It is no secret the COVID-19 pandemic has dramatically changed the way people around the world interact with one another. Humans crave social interaction, and Mississippi State University students are no different. Students have had to get creative in order to stay connected with each other and finish out the school year strong in the midst of quarantine.
In order to prepare for last week's final exams, some MSU students turned to group study sessions over video-calling websites such as WebEx, Zoom and Google Hangouts. Alex Hegman, a junior animal and dairy science major, reflected positively on a cell biology group study session she conducted.
"The three of us usually meet up to study for tests, so it was still great to be able to meet and discuss topics that we weren't sure about," Hegman said.

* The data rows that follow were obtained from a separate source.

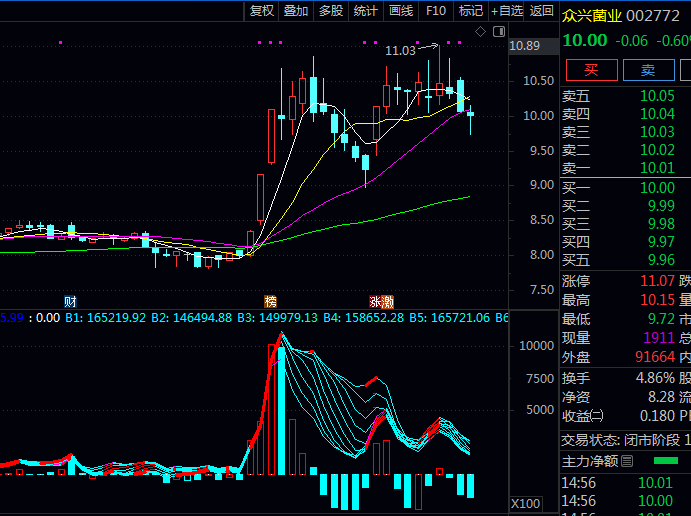This screenshot has width=691, height=516.
Task: Open the 叠加 overlay menu
Action: [x=296, y=11]
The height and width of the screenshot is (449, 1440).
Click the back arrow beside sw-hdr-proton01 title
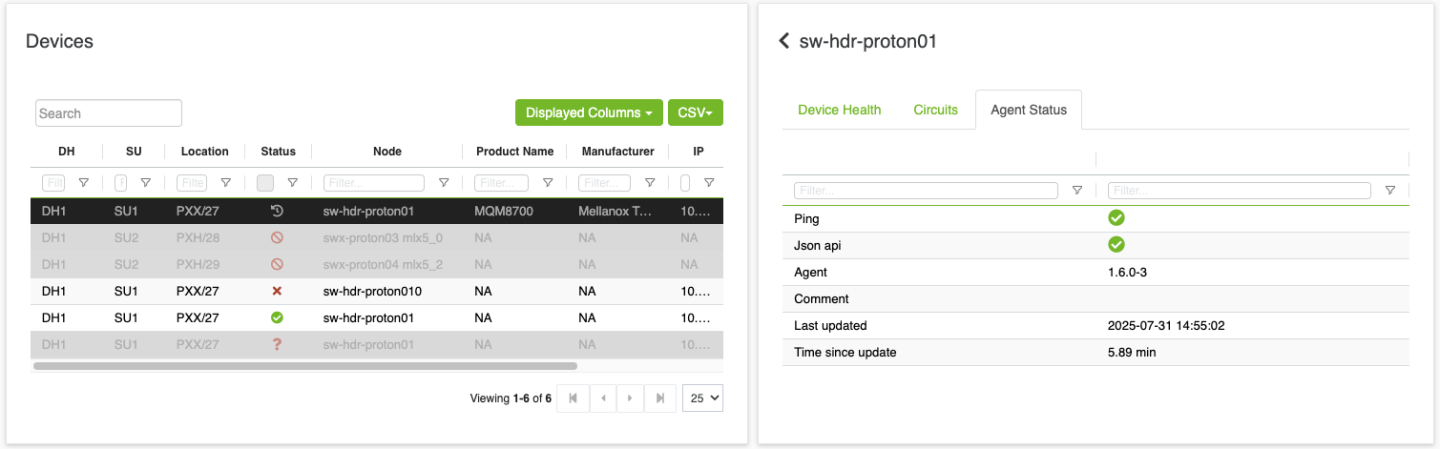784,41
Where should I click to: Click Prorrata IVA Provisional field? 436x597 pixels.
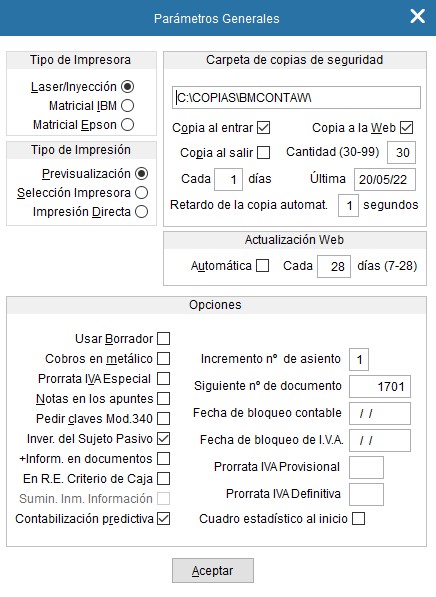click(366, 467)
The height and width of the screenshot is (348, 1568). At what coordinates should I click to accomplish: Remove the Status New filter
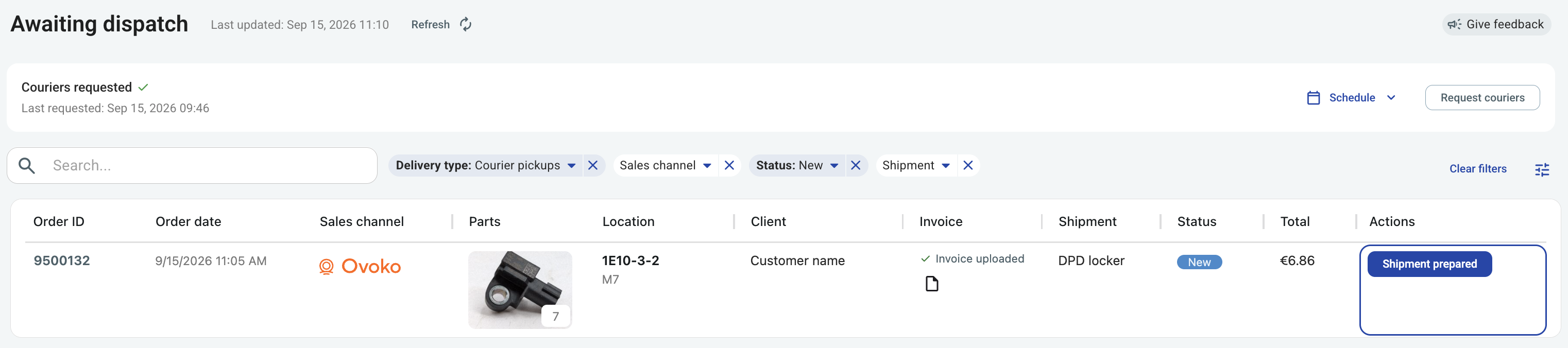pyautogui.click(x=855, y=165)
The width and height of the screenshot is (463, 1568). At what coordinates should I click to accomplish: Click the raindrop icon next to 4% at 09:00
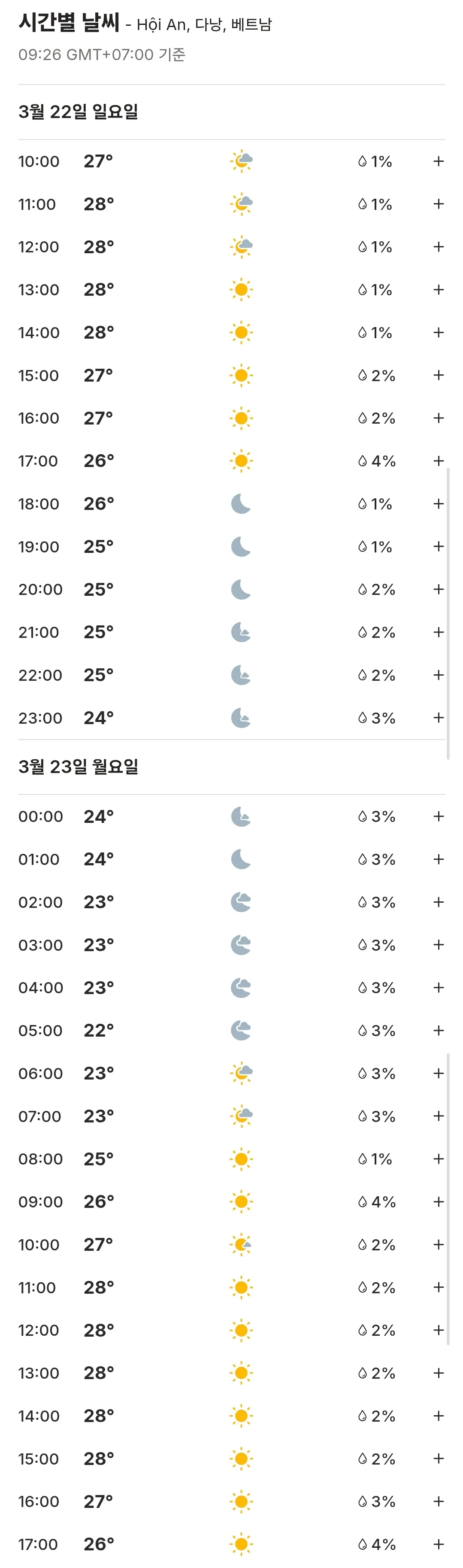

For students involved in Greek life, there were numerous events scheduled for the remainder of the semester which fell victim to cancellation. However, some sororities and fraternities continued with weekly chapter meetings and even held formal events over video call.
Haley Palmer, a sophomore communication major and social chair for Alpha Delta Pi Epsilon Eta, enjoyed keeping up with her sisters during the quarantine in this way.
"We have sisterhood events, and it is such a fun way to keep us all connected," Palmer said.
Virtual game nights have also gained popularity during social distancing. For example, many students have hosted Jackbox games over Zoom. Jackbox is an online gaming service which includes interactive party games such as Quiplash, Monsters Seeking Monsters and Fibbage. These games begin with the host sharing their screen over Zoom and commence as players input their answers through their smartphones. The students are able to play Jackbox while also seeing each other's faces and talking to one another.
Zoom has also become a solution for students who are missing their weekly lunch dates at the Colvard Student Union, Fresh Food Company, The Marketplace at Perry, their sorority house or wherever else they may choose to break bread. Even though it is a different experience than eating at one of MSU's dining facilities, students are still able to enjoy meals with friends from the comfort of their own kitchens.
Another popular form of communication between students is writing letters. For example, MSU's Reformed University Fellowship has been assigning pen pals to students who sign up. This has helped students make new friends they most likely would not have met without RUF pen pals.
Aubrey Diefenthal, freshman wildlife; fisheries and aquaculture major, has written over 60 letters since the start of quarantine. She has been personalizing them with stickers, Bible verses and inside jokes to spread cheer and optimism in this unprecedented time.
"I've written to friends, friends of friends and to people in my community who I didn't know, but I knew needed encouragement," Diefenthal said. "Some people write back, and others don't. But they usually do. Either way, they are so fun to send out."
Students have been intentional in sharing book, film, music and podcast recommendations with each other during social distancing.
MSU's Music Maker Productions and Bulldog Bash committees have curated multiple playlists on Spotify and Apple Music for students looking to expand their music tastes.
Some MSU students have even started their own podcasts. Amelia Abernathy, a sophomore majoring in educational psychology, hosts "The Audacious and Unbridled Joy Podcast," where she features people navigating their journeys of faith throughout college. Charlie Steele, a sophomore majoring in business administration, is a co-host for "On the Way Back." His podcast highlights two high school friends who attend colleges on opposite sides of the country, at Mississippi State University and the University of Southern California.
In the midst of this time of isolation, students at MSU have discovered innovative ways to keep in touch with friends. As stated in the alma mater, "loyal friends we'll always be." This sentiment rings just as true when uttered from living rooms across the country as it does when bellowed from a crowded Davis Wade stadium.